** START Data excerpts **

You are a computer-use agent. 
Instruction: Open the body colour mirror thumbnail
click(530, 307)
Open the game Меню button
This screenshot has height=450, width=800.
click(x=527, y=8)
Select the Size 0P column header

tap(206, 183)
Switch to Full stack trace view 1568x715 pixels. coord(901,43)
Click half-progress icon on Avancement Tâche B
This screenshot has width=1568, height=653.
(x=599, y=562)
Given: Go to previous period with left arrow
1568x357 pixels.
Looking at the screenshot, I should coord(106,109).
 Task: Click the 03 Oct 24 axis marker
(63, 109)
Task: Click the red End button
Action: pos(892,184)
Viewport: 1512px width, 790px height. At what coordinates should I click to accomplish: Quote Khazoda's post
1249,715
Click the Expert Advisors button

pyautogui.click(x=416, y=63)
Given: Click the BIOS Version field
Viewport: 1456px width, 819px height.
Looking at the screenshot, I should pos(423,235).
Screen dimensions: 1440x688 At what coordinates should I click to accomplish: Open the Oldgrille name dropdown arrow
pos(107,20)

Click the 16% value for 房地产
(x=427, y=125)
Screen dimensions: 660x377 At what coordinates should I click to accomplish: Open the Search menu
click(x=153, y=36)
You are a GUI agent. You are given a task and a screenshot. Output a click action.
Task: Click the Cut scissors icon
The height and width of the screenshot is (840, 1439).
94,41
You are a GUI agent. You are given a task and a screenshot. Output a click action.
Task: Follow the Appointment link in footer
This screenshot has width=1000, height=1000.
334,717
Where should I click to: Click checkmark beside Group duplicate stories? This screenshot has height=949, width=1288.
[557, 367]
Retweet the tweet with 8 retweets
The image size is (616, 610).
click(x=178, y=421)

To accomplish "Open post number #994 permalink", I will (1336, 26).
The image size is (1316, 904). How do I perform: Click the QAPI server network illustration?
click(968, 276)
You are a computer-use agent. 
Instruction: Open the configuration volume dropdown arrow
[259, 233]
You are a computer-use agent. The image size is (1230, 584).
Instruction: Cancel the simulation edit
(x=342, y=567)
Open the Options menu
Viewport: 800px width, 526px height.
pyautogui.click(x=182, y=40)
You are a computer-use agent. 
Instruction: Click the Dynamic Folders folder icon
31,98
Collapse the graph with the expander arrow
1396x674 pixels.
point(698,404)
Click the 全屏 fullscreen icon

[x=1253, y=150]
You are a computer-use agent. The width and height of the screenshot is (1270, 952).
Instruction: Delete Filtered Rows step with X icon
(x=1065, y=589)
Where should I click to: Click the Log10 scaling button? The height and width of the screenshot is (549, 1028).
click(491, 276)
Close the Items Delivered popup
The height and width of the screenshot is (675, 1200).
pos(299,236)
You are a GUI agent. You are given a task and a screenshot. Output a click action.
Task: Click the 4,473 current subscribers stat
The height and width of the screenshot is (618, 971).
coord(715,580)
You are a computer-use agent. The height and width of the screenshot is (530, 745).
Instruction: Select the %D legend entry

** END Data excerpts **

Could you print, unchanged, the lines of the listing above, starting with the line that contains "You are a computer-use agent. The height" and going on through the final line of the listing?

You are a computer-use agent. The height and width of the screenshot is (530, 745).
Instruction: Select the %D legend entry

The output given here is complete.